**Task statement:** Extend the screenwriting commentary below, starting right after its final sentence.

**Selected excerpt:**
--- Begin ---

Now, let's say you(writer) are at the airport and a Franciscan nun passes by: maybe instead of Arnold? No influencing Arnold. Then your story goes something like his dear Aunt comes to live with him and she's a Franciscan nun. And she preaches the virtues of the ten commandments, especially "thou shall not kill." And she gets into his head and he's gotta start catching bad guys in creative ways who try to kill him, and then he catches them and reads them wanna make you puke scripture on forgiveness. And then makes them recite it back.
Don't lock into an idea, really play with the recipe... a little this, a little that...and when something truly original takes shape...YOU WILL KNOW IT!
Good luck!
I agree with everything you and Tony Gilroy are saying. But movie makers (writers, directors, especially studio suits) simplify this to mean "more, faster, louder." Oh, we had a car crash in the last movie? Then we need THREE in this one! He dove off a high building in the last one? Well, why don't we have him dive off a moving plane in this one!

--- End ---

Source data:

--- Begin ---

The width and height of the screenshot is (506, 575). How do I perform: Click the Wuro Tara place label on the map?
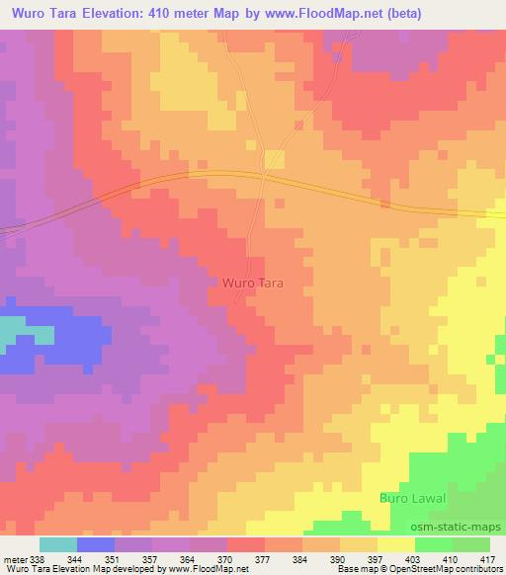point(248,283)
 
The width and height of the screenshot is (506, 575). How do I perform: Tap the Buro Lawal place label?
point(413,497)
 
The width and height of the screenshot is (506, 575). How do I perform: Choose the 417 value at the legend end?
point(486,559)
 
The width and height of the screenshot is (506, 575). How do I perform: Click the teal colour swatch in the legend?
point(58,544)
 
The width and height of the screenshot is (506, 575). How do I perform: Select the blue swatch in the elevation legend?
point(96,544)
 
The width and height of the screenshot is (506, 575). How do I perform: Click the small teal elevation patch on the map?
point(12,330)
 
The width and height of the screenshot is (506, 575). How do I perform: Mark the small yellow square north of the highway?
point(274,160)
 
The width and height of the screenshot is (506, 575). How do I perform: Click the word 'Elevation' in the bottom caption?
point(63,570)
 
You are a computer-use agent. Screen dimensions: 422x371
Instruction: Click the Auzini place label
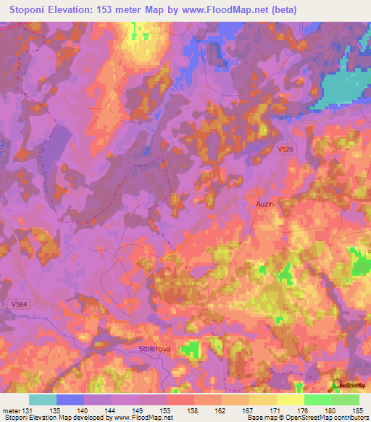[x=264, y=205]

--- End ---

**Answer for the task:**
Gilroy's comment: "How do you write a reversal that uses the audience's expectations in a new way?" can be converted to "let's have MORE reversals!"
One of the most interesting developments in the TV series "24" occurred in Season 5, when the writers developed an intense and exciting conflict of between President Charles Logan (Gregory Itzin) and his boozy wife, Martha Logan, played by Jean Smart. The scenes between those two were so electric they totally eclipsed all the car crashes and bombings over the course of the season. You waited with baited breath for one more scene between the two. Of course, it helped that the roles were filled with absolutely superb actors, but that wasn't the only reason. Somehow, the writers and story developers created an emotional conflict of tremendous depth. And unfortunately, they've had a hard time since then creating another one.
It's really hard to do that, but it's something important to remember in trying to create something new and better. It's not how big the explosions are - it's how big the emotional impact is.
@Joe - GREAT advice!
@Linda - wonderful advice as well. Great example!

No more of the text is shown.